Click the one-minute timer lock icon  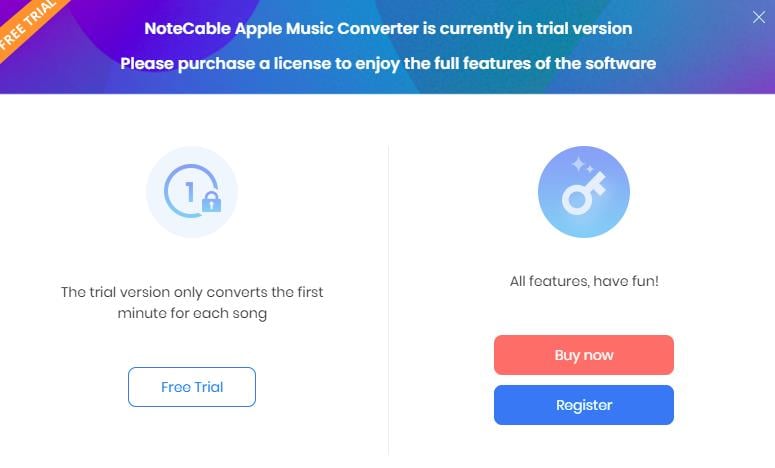192,192
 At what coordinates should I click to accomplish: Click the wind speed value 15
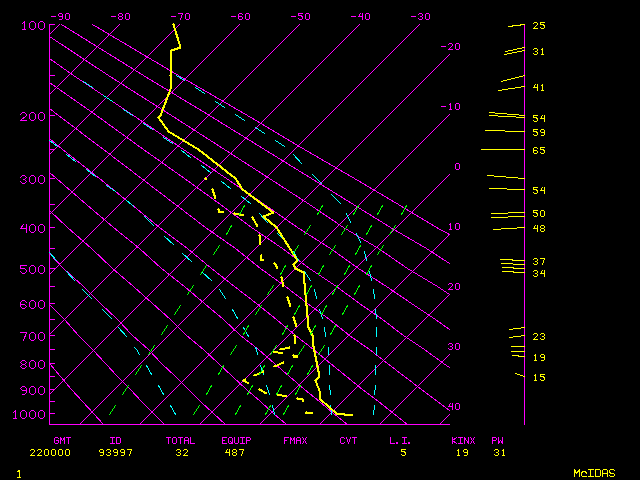pos(539,377)
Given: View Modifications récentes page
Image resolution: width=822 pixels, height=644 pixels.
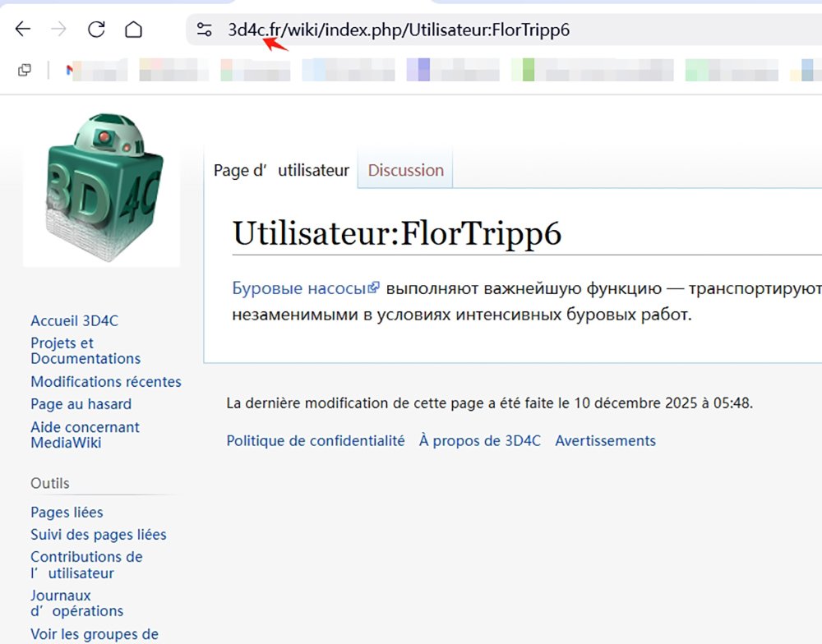Looking at the screenshot, I should pyautogui.click(x=105, y=381).
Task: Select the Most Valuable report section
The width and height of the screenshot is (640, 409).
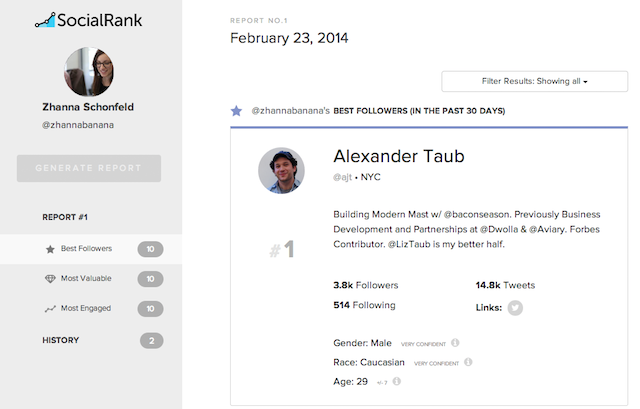Action: [86, 279]
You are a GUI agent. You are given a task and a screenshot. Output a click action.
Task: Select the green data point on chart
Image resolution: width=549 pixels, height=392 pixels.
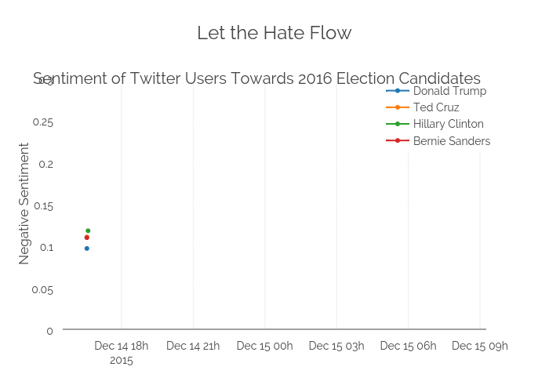tap(88, 230)
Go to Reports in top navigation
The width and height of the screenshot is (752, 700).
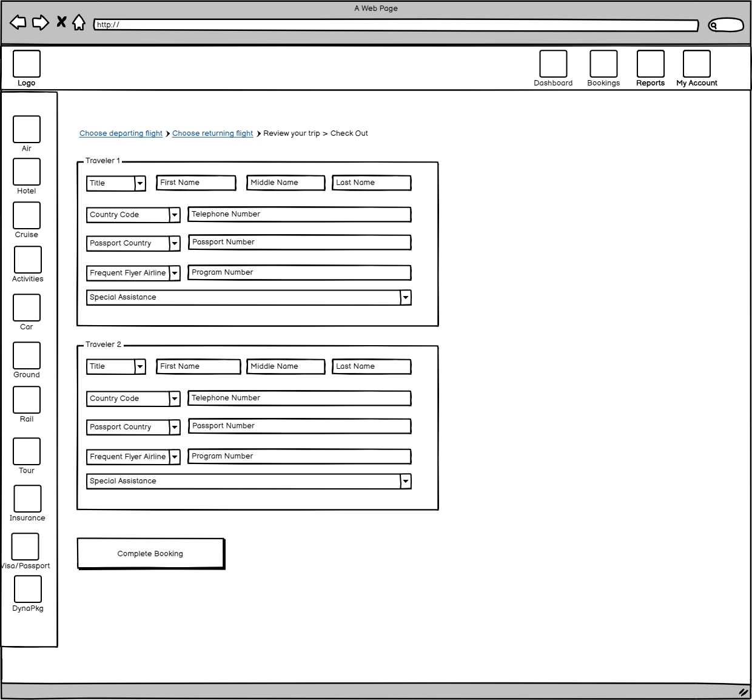pyautogui.click(x=650, y=64)
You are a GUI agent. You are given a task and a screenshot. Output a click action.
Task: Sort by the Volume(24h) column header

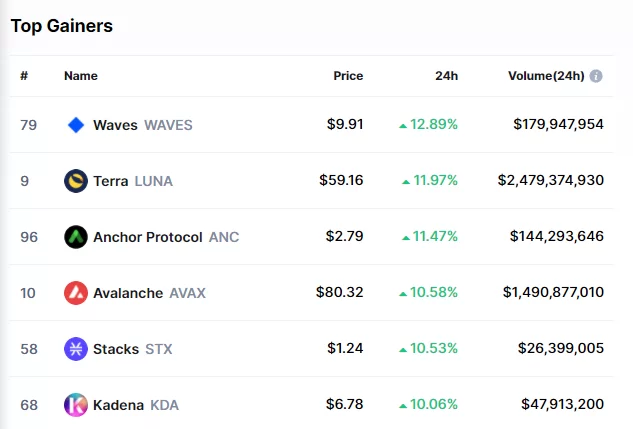click(x=546, y=76)
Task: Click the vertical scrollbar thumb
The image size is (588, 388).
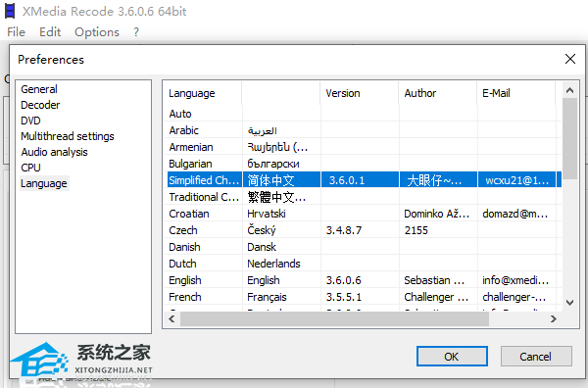Action: 569,139
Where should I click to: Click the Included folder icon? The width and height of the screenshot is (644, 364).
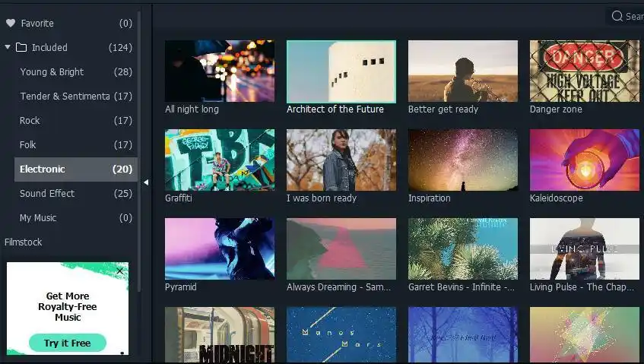pos(21,47)
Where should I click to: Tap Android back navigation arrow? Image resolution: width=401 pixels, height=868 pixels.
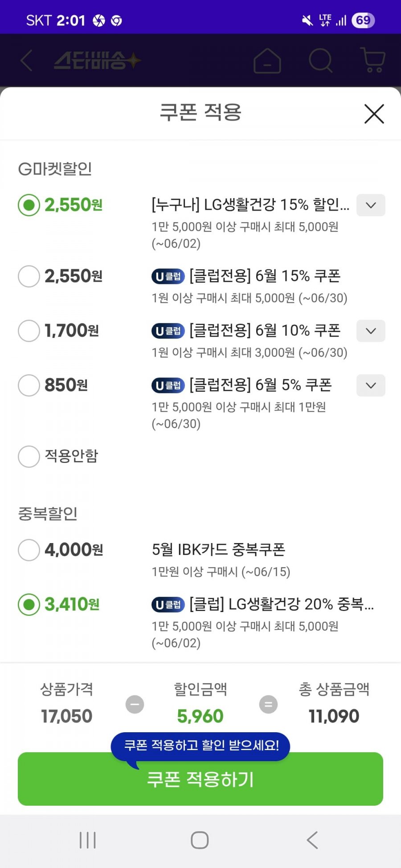312,840
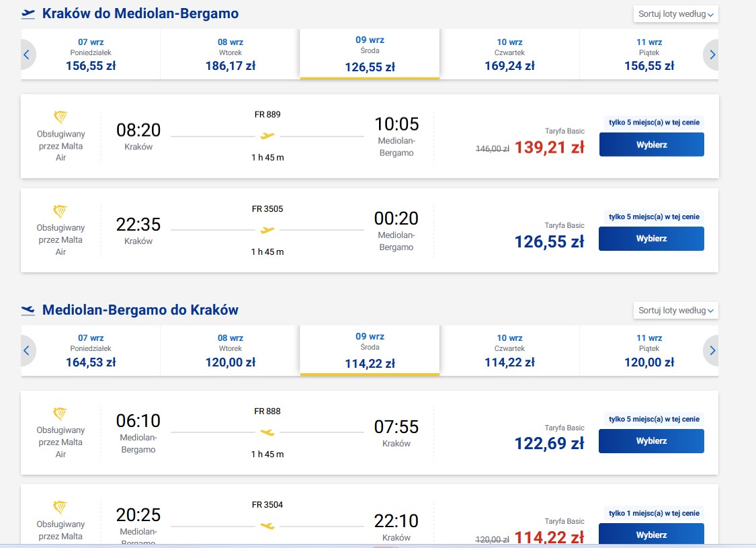Viewport: 756px width, 548px height.
Task: Select outbound date 07 wrz Poniedziałek 156,55 zł
Action: coord(91,54)

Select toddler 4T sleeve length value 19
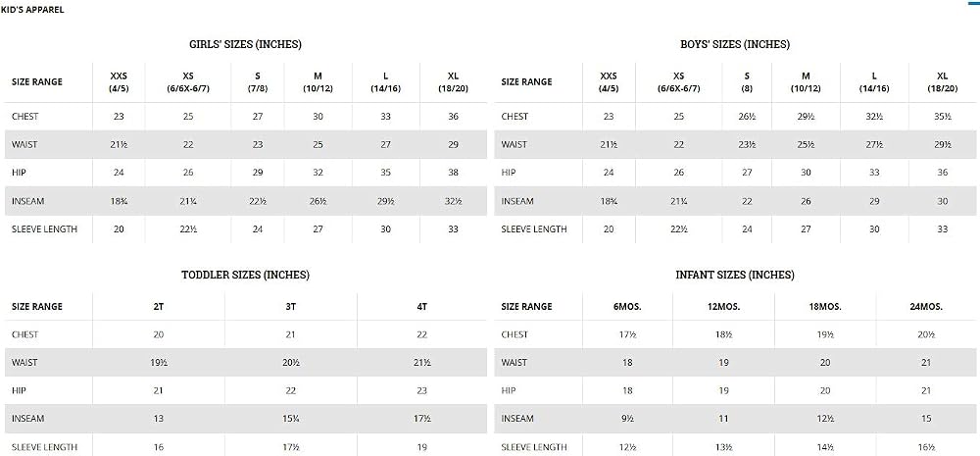pos(421,447)
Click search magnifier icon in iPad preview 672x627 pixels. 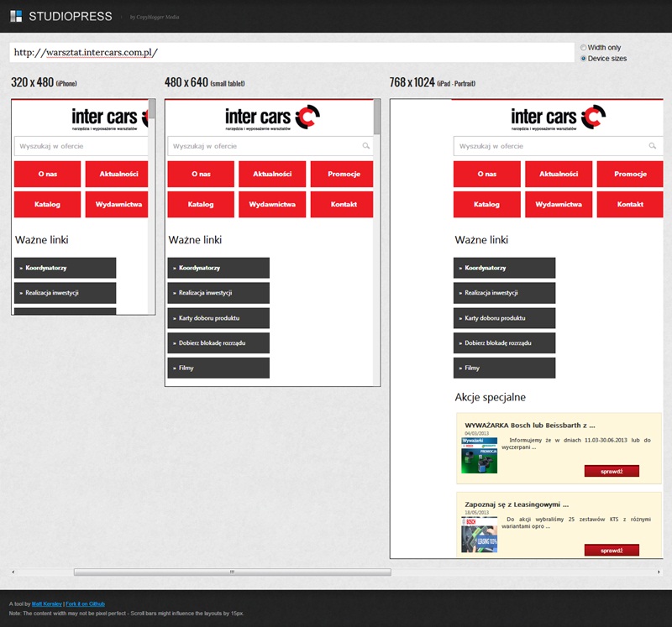point(653,146)
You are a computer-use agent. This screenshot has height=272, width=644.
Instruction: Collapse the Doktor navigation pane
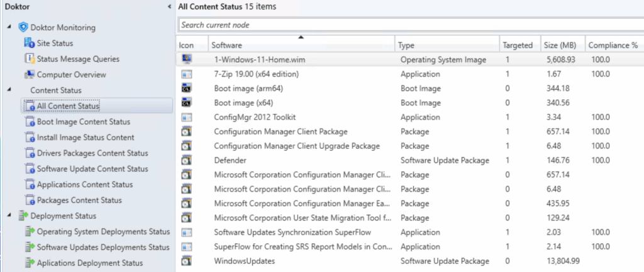[x=170, y=6]
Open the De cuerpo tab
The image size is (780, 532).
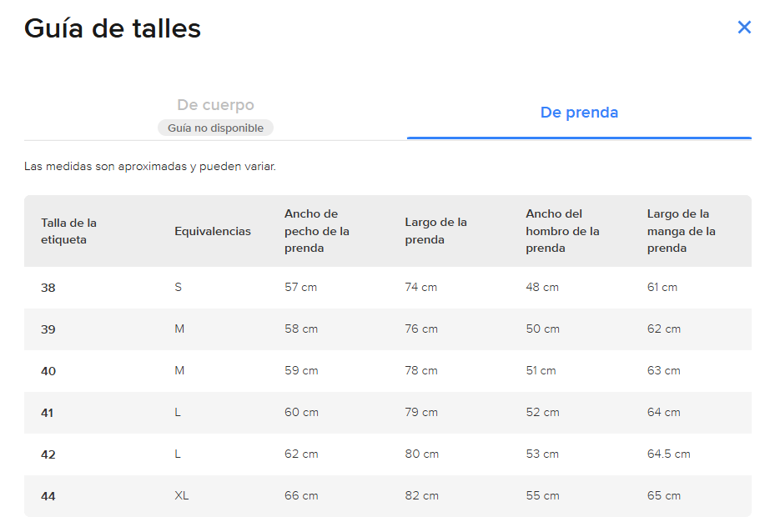pos(215,105)
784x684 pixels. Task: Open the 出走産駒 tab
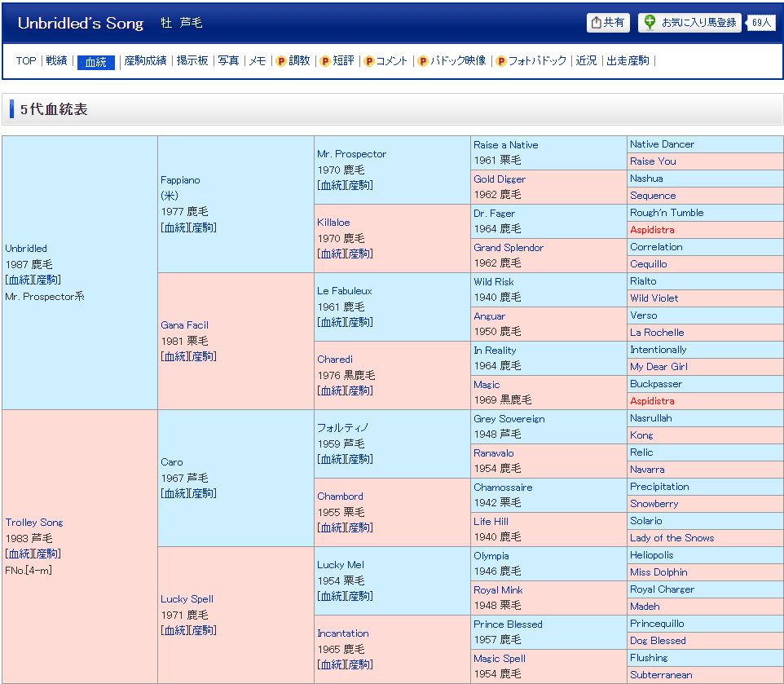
::::
▸ **WHAT YOU WILL DO**:
All that is wanted is an exact copy of the lines from the line bearing "Instruction: Collapse the" through the final line of the entries, including both ends but no pictures.

▸ **EXERCISE OUTPUT**:
Instruction: Collapse the Doktor navigation pane
[x=170, y=6]
Open the De cuerpo tab
The image size is (780, 532).
pos(215,105)
784x684 pixels. Task: Open the 出走産駒 tab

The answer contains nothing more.